Talks started last summer when one of the movie's executive producers, Barry Waldman, contacted Mr. Gilmartin. The Stratosphere was written into the Domino script, and the filmmakers wanted to secure the location for some key scenes in the movie, an action adventure that was billed as "based on a true story. Sort of." Mr. Waldman has filmed at a number of iconic locations around the country, including Alcatraz for The Rock and the Library of Congress for National Treasure.
Mr. Gilmartin, who says he has turned down a number of requests to film violent scenes at the property, saw the call as an opportunity for some well-timed exposure to a client base that has eluded the Stratosphere in the past.
"A big part of our strategy right now is to reach out to the MTV generation," he said. "We want the hip crowd."
The Stratosphere was purchased in 2002 by American Casino & Entertainment Properties, one of the many companies controlled by corporate titan Carl Icahn. It's the tallest free-standing observation tower in the U.S. at 1,149 feet. The biggest entertainment event that's taken place there before Domino was a Creed concert on the observation deck several years ago.
For its appearance in Domino the first step was to vet the script, and Mr. Gilmartin had several areas of concern. He wanted to make sure the gunbattle inside Top of the World was staged when the restaurant was empty.
"Even though it's a movie, we couldn't have diners in there and all of a sudden there are AK-47s going off and everybody's getting mowed down," Mr. Gilmartin said.
The hotel owner, played in the movie by Dabney Coleman, couldn't have mob ties, as was implied in the script -- "That's a stereotype," Mr. Gilmartin said -- and an Afghani character couldn't have a bomb strapped to his chest, which he said was "way too sensitive."
The filmmakers tweaked the script accordingly, Mr. Waldman said, because the changes still worked creatively and the location was vitally important.
"There's a certain amount of life that's gone on there that you really can't replicate on a set," Mr. Waldman said. "There's an authenticity about being in the exact location."
Filmmakers shot for six days at the hotel, during which they staged the film’s epic gunfight. During the sequence, Ms. Knightly blasts away at attackers with machine guns in each hand, firing them at the same time. An Afghani character sets off a bomb, sending giant fireballs through the structure. A police helicopter circling the building crashes when its pilot gets hit by gunfire from the restaurant.
Contrary to what any brand steward might think, that scene wasn't a stumbling block for Mr. Gilmartin.
"It's a high-concept action movie," he said. "As long as the scene is so over-the-top that any reasonable person would suspend belief, then it's OK."

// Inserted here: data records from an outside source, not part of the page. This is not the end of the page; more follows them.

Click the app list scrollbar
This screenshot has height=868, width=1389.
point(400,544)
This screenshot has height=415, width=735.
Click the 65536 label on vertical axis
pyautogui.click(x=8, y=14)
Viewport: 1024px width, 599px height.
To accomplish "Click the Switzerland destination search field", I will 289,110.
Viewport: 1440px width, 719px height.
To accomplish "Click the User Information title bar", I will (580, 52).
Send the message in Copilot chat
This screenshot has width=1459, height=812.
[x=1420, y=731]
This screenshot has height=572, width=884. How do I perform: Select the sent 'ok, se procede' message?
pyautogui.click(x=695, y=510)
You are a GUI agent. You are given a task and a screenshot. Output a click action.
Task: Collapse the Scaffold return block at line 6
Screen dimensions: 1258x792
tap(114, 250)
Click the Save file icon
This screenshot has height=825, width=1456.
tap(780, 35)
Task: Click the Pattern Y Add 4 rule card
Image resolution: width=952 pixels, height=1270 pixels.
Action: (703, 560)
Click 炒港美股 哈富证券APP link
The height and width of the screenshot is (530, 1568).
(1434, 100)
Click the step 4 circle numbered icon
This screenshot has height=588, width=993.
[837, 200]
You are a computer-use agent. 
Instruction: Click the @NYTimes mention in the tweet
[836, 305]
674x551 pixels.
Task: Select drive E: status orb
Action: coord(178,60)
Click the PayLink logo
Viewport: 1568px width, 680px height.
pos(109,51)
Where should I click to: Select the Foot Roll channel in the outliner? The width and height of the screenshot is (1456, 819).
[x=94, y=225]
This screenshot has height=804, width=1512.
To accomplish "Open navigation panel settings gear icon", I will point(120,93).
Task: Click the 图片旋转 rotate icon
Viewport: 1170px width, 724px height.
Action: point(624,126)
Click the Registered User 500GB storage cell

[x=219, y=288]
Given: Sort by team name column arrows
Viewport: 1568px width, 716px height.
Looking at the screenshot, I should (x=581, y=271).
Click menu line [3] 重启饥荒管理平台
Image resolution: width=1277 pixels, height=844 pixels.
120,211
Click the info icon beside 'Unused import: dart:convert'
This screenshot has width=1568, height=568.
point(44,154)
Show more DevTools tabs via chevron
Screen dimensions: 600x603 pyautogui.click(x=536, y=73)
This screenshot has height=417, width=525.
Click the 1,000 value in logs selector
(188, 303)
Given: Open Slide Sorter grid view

In return for using the location, the filmmakers agreed to include the Stratosphere in the movie's trailer and advertising. The hotel's logo is featured prominently in the movie, and Top of the World gets several mentions by name. The agreement was strictly on a barter basis, executives said, and no money changed hands.
New Line and the Stratosphere launched a couple of online sweepstakes around the movie, including the Newline.com "Party Like a Bounty Hunter" contest that gave winners a Vegas vacation and a "bounty hunter makeover." MSN.com and CarlsJr.com also featured sweepstakes around the film's release, and the Stratosphere collected demographic data on participants who offered it, which Mr. Gilmartin called invaluable.
Mr. Gilmartin’s happy to be part of an elite group of Vegas-based feature films like Ocean's Eleven and Con Air that featured major set pieces inside real casinos. And though Domino busted at the box office, earning only $9 million since Oct. 14, he's pleased with the outcome and the experience.
"We became a character in the movie," Mr. Gilmartin said, "and we were in major scenes. It was a great vehicle for us."